# Supplied records start

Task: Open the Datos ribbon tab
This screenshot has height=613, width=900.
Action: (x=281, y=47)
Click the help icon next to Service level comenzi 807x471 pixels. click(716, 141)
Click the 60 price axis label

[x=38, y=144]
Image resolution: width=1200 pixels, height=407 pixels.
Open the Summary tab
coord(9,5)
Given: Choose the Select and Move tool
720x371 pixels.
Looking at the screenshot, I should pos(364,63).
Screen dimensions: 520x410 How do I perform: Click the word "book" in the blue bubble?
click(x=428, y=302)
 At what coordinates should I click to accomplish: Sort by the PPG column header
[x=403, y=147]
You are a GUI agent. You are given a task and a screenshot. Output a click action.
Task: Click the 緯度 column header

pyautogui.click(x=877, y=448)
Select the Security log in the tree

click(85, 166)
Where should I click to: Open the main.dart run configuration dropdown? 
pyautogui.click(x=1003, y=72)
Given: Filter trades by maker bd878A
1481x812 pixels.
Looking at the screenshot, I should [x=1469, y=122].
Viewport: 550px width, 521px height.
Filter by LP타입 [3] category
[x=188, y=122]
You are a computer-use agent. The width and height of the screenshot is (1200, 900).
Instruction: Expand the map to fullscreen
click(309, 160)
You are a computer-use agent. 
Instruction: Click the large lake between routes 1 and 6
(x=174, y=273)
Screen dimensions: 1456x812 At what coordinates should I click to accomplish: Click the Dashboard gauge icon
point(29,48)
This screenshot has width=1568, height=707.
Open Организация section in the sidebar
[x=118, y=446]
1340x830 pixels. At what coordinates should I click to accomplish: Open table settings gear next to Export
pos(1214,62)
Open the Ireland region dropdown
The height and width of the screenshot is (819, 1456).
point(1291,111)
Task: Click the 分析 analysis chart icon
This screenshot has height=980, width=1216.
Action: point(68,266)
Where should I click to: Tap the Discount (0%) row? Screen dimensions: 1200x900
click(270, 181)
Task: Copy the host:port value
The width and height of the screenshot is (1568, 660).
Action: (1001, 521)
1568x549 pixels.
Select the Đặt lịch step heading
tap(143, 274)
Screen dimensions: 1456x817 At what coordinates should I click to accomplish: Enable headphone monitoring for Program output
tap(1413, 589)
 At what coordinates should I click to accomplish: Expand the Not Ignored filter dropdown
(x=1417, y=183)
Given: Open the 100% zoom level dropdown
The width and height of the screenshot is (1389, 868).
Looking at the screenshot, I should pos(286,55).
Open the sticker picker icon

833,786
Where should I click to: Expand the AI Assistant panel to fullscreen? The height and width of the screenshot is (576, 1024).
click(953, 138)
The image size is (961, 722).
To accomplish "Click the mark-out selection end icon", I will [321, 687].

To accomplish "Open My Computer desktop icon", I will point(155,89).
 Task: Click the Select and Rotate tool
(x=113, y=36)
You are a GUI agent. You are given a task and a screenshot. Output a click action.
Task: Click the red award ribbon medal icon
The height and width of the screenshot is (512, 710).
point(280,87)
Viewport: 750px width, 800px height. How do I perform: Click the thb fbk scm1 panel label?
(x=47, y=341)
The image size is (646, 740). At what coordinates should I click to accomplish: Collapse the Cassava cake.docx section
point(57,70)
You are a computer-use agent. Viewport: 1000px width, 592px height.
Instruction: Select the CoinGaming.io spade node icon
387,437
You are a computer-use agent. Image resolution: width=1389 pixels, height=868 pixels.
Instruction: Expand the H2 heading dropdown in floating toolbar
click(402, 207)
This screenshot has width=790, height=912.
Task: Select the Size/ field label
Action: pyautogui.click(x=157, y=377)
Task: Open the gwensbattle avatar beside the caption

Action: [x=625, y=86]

# Supplied records end

- [What to do]: Please copy every item above word for word, in the same order.

- [Result]:
Task: Open the Datos ribbon tab
This screenshot has height=613, width=900.
Action: (x=281, y=47)
Click the help icon next to Service level comenzi 807x471 pixels. click(716, 141)
Click the 60 price axis label

[x=38, y=144]
Image resolution: width=1200 pixels, height=407 pixels.
Open the Summary tab
coord(9,5)
Given: Choose the Select and Move tool
720x371 pixels.
Looking at the screenshot, I should pos(364,63).
Screen dimensions: 520x410 How do I perform: Click the word "book" in the blue bubble?
click(x=428, y=302)
 At what coordinates should I click to accomplish: Sort by the PPG column header
[x=403, y=147]
You are a GUI agent. You are given a task and a screenshot. Output a click action.
Task: Click the 緯度 column header

pyautogui.click(x=877, y=448)
Select the Security log in the tree

click(85, 166)
Where should I click to: Open the main.dart run configuration dropdown? 
pyautogui.click(x=1003, y=72)
Given: Filter trades by maker bd878A
1481x812 pixels.
Looking at the screenshot, I should [x=1469, y=122].
Viewport: 550px width, 521px height.
Filter by LP타입 [3] category
[x=188, y=122]
You are a computer-use agent. The width and height of the screenshot is (1200, 900).
Instruction: Expand the map to fullscreen
click(309, 160)
You are a computer-use agent. 
Instruction: Click the large lake between routes 1 and 6
(x=174, y=273)
Screen dimensions: 1456x812 At what coordinates should I click to accomplish: Click the Dashboard gauge icon
point(29,48)
This screenshot has width=1568, height=707.
Open Организация section in the sidebar
[x=118, y=446]
1340x830 pixels. At what coordinates should I click to accomplish: Open table settings gear next to Export
pos(1214,62)
Open the Ireland region dropdown
The height and width of the screenshot is (819, 1456).
point(1291,111)
Task: Click the 分析 analysis chart icon
This screenshot has height=980, width=1216.
Action: point(68,266)
Where should I click to: Tap the Discount (0%) row? Screen dimensions: 1200x900
click(270, 181)
Task: Copy the host:port value
The width and height of the screenshot is (1568, 660).
Action: (1001, 521)
1568x549 pixels.
Select the Đặt lịch step heading
tap(143, 274)
Screen dimensions: 1456x817 At what coordinates should I click to accomplish: Enable headphone monitoring for Program output
tap(1413, 589)
 At what coordinates should I click to accomplish: Expand the Not Ignored filter dropdown
(x=1417, y=183)
Given: Open the 100% zoom level dropdown
The width and height of the screenshot is (1389, 868).
Looking at the screenshot, I should pos(286,55).
Open the sticker picker icon

833,786
Where should I click to: Expand the AI Assistant panel to fullscreen? The height and width of the screenshot is (576, 1024).
click(953, 138)
The image size is (961, 722).
To accomplish "Click the mark-out selection end icon", I will [321, 687].

To accomplish "Open My Computer desktop icon", I will point(155,89).
 Task: Click the Select and Rotate tool
(x=113, y=36)
You are a GUI agent. You are given a task and a screenshot. Output a click action.
Task: Click the red award ribbon medal icon
The height and width of the screenshot is (512, 710).
point(280,87)
Viewport: 750px width, 800px height. How do I perform: Click the thb fbk scm1 panel label?
(x=47, y=341)
The image size is (646, 740). At what coordinates should I click to accomplish: Collapse the Cassava cake.docx section
point(57,70)
You are a computer-use agent. Viewport: 1000px width, 592px height.
Instruction: Select the CoinGaming.io spade node icon
387,437
You are a computer-use agent. Image resolution: width=1389 pixels, height=868 pixels.
Instruction: Expand the H2 heading dropdown in floating toolbar
click(402, 207)
This screenshot has width=790, height=912.
Task: Select the Size/ field label
Action: pyautogui.click(x=157, y=377)
Task: Open the gwensbattle avatar beside the caption

Action: [x=625, y=86]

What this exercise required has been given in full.